→ OBJECTIF A:
Extrayez de l'article sur la maison Lapointe le passage commençant à « 1. La maison » et se terminant à « (photo MGV, 1994) ».
→ OBJECTIF B:
Relevez, dans l'ordre où elles apparaissent, toutes les années écrites en chiffres dans l'article sur la maison Lapointe.

→ EXTRAIT À LIRE:
1. La maison Robin dit Lapointe
à Saint-Eustache

par Marc-Gabriel Vallières
Article publié dans L'Éveil, le 6 mars 1999.


La maison Robin dit Lapointe au 432, rue Saint-Eustache
(photo MGV, 1994)

En certains endroits, on vénère de vieilles maisons qui ont été, il y a plusieurs siècles, le berceau de nos familles. À l'île d'Orléans ou sur la côte de Beaupré, par exemple, on retrou-ve plusieurs de ces maisons, construites par le premier ancêtre arrivé en Nouvelle-France. Ces lieux deviennent souvent de véritables destinations de pèlerinage pour tous les descendants de la famille. On y appose une plaque de bronze et la maison devient un attrait touristique supplémentaire pour la région.

Il pourrait en être ainsi à Saint-Eustache, où de vieilles maisons ont vu naître, grandir et disparaître plusieurs générations d'une même famille. La maison Lapointe est une de celles-là, au 432 de la rue Saint-Eustache, en haut de la côte, près de la pépinière Charbonneau.

La terre sur laquelle se trouve la maison n'a pas été concédée, à l'origine, à la famille Lapointe. Le seigneur Dumont l'a concédée en 1778 à Dominique Debartzch, un marchand du village de Saint-Eustache. C'est en 1811 que Joseph Robin dit Lapointe l'achète de Jean-François Léonard(1) et c'est dix ans plus tard, en 1821, que la maison de pierre sera construite. Une plaque dorée, apposée sur la maison il y a quelques années, dit qu'elle fut construite en 1805 mais cela est faux, comme nous le montrent les marchés de construction.

En septembre 1820, Joseph Robin dit Lapointe engage le maçon Alexis Gosselin(2). Il lui donne le contrat d'ériger les murs de pierre de la maison durant l'été 1821. En septembre 1821, les murs étant terminés, Joseph Robin signe un contrat avec le ferblantier Jean Poitras, afin de réaliser une couverture de fer blanc sur la maison(3).

→ JEU DE DONNÉES:
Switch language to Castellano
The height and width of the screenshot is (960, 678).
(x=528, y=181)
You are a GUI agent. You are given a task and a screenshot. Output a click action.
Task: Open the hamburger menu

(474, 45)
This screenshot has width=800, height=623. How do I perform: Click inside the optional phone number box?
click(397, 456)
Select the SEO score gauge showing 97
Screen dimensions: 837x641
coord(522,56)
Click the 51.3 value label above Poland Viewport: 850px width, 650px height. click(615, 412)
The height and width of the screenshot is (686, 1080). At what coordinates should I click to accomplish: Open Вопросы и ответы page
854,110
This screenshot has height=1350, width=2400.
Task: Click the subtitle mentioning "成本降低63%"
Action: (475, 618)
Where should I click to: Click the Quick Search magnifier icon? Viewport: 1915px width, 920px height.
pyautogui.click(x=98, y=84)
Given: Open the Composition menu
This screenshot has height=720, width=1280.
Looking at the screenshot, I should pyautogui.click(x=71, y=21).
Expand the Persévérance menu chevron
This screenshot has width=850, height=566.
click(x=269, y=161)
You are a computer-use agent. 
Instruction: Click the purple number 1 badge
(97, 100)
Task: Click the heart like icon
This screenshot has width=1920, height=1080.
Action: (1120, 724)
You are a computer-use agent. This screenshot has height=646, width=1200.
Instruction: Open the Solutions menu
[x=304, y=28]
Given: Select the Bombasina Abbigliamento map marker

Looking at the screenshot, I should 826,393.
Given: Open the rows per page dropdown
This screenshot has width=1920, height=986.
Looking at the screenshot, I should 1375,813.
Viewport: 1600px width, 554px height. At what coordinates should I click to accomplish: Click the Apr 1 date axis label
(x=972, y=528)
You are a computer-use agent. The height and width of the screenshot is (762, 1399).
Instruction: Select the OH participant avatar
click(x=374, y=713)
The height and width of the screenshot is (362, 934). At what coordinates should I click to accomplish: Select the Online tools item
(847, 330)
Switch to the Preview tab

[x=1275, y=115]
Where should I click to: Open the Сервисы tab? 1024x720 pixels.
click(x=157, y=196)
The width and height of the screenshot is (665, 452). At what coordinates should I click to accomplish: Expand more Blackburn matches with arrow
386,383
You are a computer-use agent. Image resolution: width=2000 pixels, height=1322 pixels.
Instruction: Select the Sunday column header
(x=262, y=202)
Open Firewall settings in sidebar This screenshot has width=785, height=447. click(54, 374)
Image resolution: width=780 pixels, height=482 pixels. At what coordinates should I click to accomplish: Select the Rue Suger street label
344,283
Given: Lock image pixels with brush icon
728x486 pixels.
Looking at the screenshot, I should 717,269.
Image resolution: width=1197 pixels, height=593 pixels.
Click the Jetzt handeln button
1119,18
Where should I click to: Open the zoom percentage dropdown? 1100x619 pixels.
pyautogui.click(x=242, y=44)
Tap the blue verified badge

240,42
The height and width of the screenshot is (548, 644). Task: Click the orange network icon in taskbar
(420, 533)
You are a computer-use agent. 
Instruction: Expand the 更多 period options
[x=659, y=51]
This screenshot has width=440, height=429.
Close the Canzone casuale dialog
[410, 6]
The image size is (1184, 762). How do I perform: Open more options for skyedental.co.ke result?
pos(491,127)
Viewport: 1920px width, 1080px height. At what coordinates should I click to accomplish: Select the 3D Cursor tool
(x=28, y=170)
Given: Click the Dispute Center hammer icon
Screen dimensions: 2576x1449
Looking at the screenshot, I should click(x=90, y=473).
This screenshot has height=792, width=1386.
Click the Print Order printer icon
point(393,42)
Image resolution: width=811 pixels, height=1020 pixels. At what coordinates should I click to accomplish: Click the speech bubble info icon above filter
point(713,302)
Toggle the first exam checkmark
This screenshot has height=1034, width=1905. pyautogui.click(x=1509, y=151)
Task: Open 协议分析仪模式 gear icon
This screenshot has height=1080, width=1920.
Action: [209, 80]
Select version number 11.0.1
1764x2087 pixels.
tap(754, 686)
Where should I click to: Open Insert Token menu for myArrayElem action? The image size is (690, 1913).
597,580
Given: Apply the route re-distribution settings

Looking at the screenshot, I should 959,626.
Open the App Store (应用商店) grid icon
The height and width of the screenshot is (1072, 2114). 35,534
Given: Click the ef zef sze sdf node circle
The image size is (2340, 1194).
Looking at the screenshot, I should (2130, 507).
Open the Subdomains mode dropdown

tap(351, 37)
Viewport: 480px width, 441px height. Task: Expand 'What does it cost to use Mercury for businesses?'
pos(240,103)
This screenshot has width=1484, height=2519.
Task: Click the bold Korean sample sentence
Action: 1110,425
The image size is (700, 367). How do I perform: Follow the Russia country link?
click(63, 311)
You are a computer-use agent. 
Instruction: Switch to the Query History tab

→ RÉPONSE ATTENDUE A:
1. La maison Robin dit Lapointe
à Saint-Eustache

par Marc-Gabriel Vallières
Article publié dans L'Éveil, le 6 mars 1999.


La maison Robin dit Lapointe au 432, rue Saint-Eustache
(photo MGV, 1994)

→ RÉPONSE ATTENDUE B:
1999, 1994, 1778, 1811, 1821, 1805, 1820